FIG. 3C shows photographs depicting cell morphology on Day 1, Day 3, Day 7 and beyond, after culturing HE in DMEM/F12 basic medium.

FIG. 4A shows results of confirming expression of marker proteins in late hemogenic endothelial cells.

FIG. 4B shows photographs of confirming Tie-2 enrichment of CD31 cells.

FIG. 5A shows results of confirming generation of lymphoid lineage blood cells from hemogenic endothelial cells in the liver of mice.

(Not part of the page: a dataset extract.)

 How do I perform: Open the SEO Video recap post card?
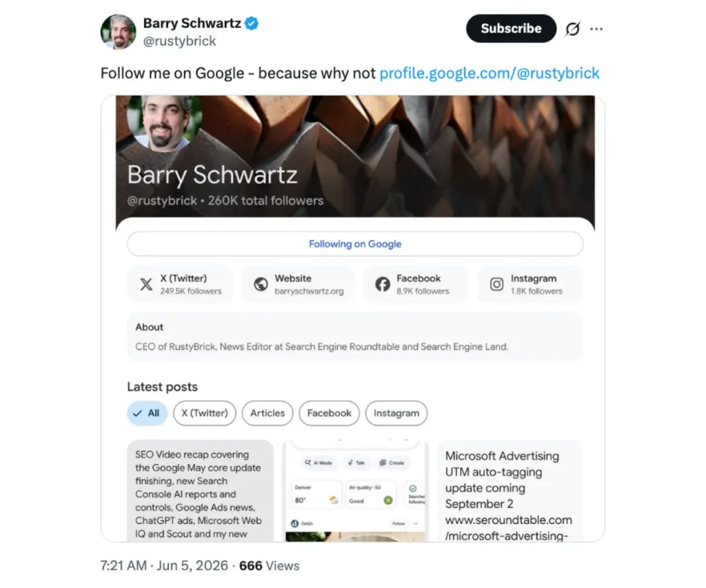200,491
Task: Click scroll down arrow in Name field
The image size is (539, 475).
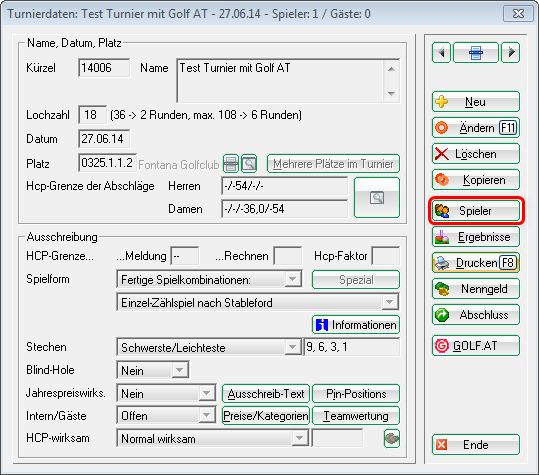Action: (391, 93)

FIG. 5B shows results of confirming generation of lymphoid lineage blood cells from hemogenic endothelial cells in the AGM of mice.

FIG. 5C shows a chart summarizing properties and colony formation of hemogenic endothelial cells cultured in each basic medium and the degree of generation of lymphoid lineage blood cells and myeloid lineage cells, and shows results of confirming the shape of hemogenic endothelial cells.

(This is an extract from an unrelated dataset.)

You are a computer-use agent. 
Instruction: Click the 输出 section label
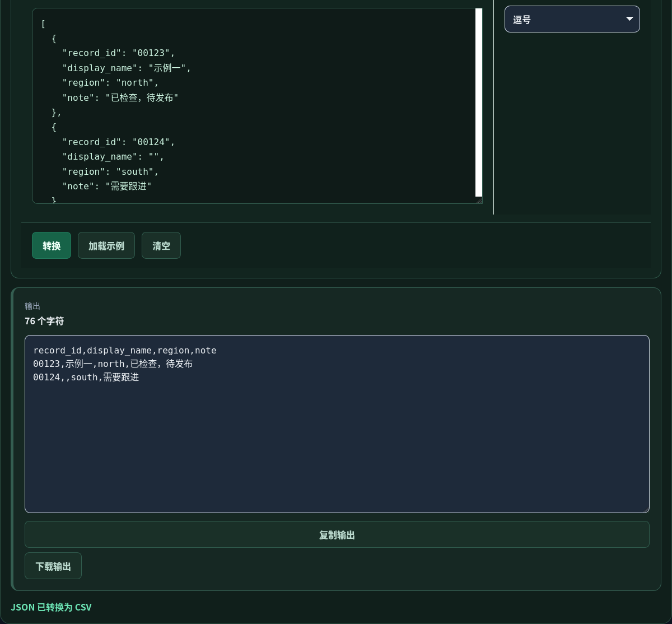pos(32,306)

FIG. 5D shows a graph of results of analyzing expression levels of CD45, CD4, CD8, and NK1.1 by using differentiated cells in AGM.

FIG. 6A shows results of cell properties and expression markers at each generation stage of lymphoid lineage blood cells from hemogenic endothelial cells derived from human pluripotent stem cells.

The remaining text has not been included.